The incidence rate for stroke following surgery for paragangliomas has been reported to be as high as 20% and as low as 2% or less.[1–3] With the evolution of preoperative planning, surgical techniques, and diagnostic evaluations, the need to sacrifice the internal carotid and the risk of injury are minimal. The risk of injury to the carotid artery or need for sacrifice following treatment of carotid body tumors is size specific: tumors larger than 5 cm are likely to require carotid reconstruction.

Unlike jugulotympanic paragangliomas and carotid body tumors, vagal paragangliomas are not closely associated with the carotid artery, although the internal carotid artery may be involved in its petrous portion in advanced disease. Rarely, injury may occur, even with adequate surgical exposure and microsurgical technique. If the patient is at high risk for vessel injury within the petrous carotid portion and balloon occlusion testing has been safely and satisfactorily performed, then the surgeon may consider permanent preoperative occlusion of the carotid distal to the tumor.[1–3]

Baroreflex Failure

Following the resection of bilateral carotid body tumors, the baroreceptor reflex is lost and bilateral denervation of the carotid sinus is unavoidable, resulting in postoperative labile refractory hypertension, tachycardia, diaphoresis, and headache.[30] The long-term treatment of choice is clonidine.[31] Algorithms have been created for the management of bilateral carotid body tumors to avoid long-term postoperative hypertensive issues.[1–3]

Cranial Nerve Injury

The surgical risk to the lower cranial nerves for the treatment of paragangliomas is site specific and directly related to tumor size. Vagal, jugulotympanic, and carotid body paragangliomas represent, in decreasing order, risk of injury to the cranial nerves. The size of the tumor is especially important in vagal and jugulotympanic paragangliomas. Tumors presenting with extensive skull-base involvement are likely to have extensive lower cranial nerve involvement and often preoperatively present with multiple cranial nerve deficits. Facial nerve involvement in conjunction with preoperative paralysis is a sign of such extensive involvement.[16,30,32–34]
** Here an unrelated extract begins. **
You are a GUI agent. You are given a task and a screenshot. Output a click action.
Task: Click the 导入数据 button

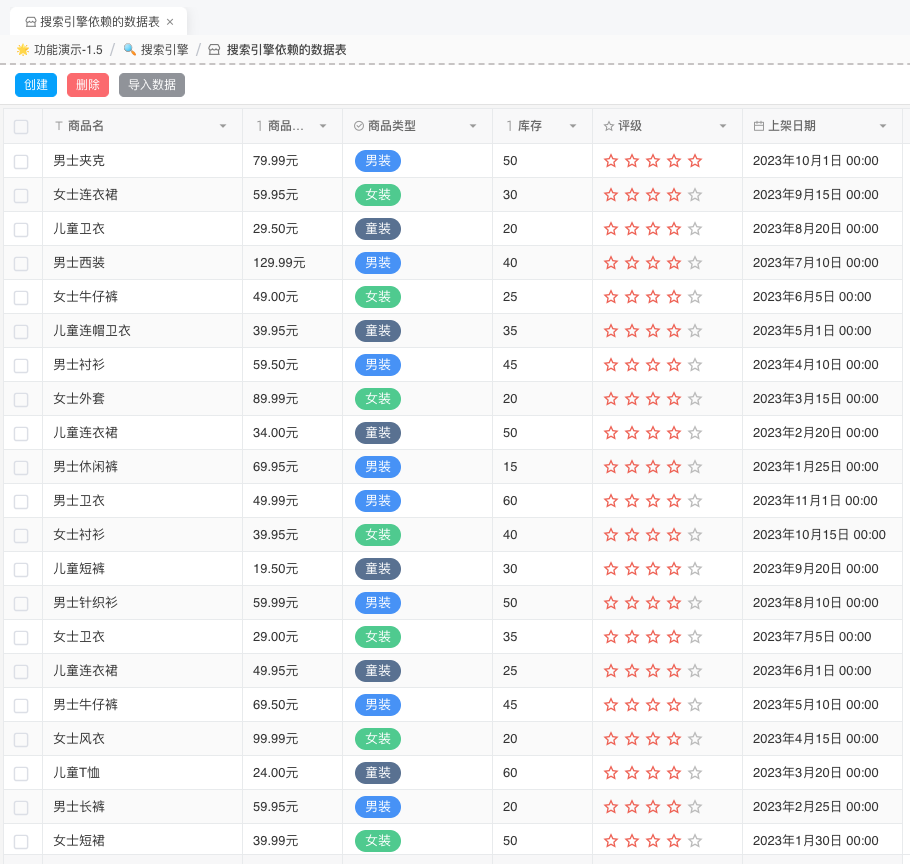click(151, 85)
Following surgery, deficits in the cranial nerve may involve impaired aspiration, deglutition, tongue motion, and phonation. Patients with more than 1 cranial nerve deficit do not respond well to treatment because these deficits have additive effects. Those who are older may experience difficulty in recovery because vocal cord medialization may be necessary if a risk of aspiration is present. In such patients, tracheostomy or gastrostomy may be necessary — this is especially true for patients with injuries to the high vagus nerve.

Injury to the accessory nerve results in functional loss of the sternocleidomastoid and trapezius muscles. Patients with such injury should be referred to physical therapy to help avoid shoulder pain secondary to shoulder "drop" and limited range of motion. If the nerve is injured below the jugular foramen, then primary repair or nerve grafting may be performed.[17]

Hypoglossal nerve injury results in paralysis of the ipsilateral tongue. Long-term hypoglossal nerve paralysis results in hemiatrophy of the tongue within a few months. If this occurs in combination with other lower cranial nerve injuries, then swallowing therapy will be required to prevent aspiration. Swallowing therapy is usually focused on educating the patient to direct the bolus to the functioning side.[17] More significant, persistent swallowing and aspiration issues may require feeding via tracheostomy and gastrostomy tubes.